We analyzed 448 independently ascertained reciprocal translocations and 220 inversions referred to our diagnostic laboratory. Twenty-eight percent of the translocations and 8.5% of the inversions arose de novo, the proportion being influenced by the method of ascertainment. It was highest, 47%, among translocations ascertained through an abnormal phenotype. With the exception of the 3:1 unbalanced segregants, the remainders were equally likely to have been paternally or maternally inherited. The segregation from balanced translocation and inversion carriers showed an equal number of offspring with a normal chromosome constitution and with a balanced rearrangement. The number of unbalanced segregants among the translocations was 2.7% where the proband was balanced, and 19.2% where the proband was unbalanced. There was only a single unbalanced inversion. A search for recurring translocations showed only the well documented t(11;22) to occur with unusual frequency in our series and those of others, and we concluded that the few other translocations that were seen on more than one occasion were likely to be identical by descent (IBD).
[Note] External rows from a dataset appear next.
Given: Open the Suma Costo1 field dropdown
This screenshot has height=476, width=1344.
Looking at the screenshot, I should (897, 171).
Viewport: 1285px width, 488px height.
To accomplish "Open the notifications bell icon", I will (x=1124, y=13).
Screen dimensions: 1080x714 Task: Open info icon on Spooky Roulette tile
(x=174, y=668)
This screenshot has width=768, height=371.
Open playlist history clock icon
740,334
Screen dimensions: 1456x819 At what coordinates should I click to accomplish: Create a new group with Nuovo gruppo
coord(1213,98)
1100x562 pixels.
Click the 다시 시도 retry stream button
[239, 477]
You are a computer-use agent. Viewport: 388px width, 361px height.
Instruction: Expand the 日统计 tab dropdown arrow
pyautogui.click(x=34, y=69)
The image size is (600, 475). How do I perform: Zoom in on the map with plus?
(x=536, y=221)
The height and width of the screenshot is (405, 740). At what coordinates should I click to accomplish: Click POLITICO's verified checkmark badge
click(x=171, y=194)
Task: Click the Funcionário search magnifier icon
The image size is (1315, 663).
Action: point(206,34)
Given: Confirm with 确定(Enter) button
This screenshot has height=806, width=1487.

Similarly the majority of the recurring inversions, with the exception of "common variants," seemed likely to be IBD. However, eight inversions recurred in our data and in most other series and may well be genuine independent rearrangements. A search of the known olfactory receptor (OR) loci and duplicons suggested that such sequences did not form an important contribution to the breakpoints of recurring rearrangements detected by light microscopy. (C) 2003 Wiley-Liss, Inc.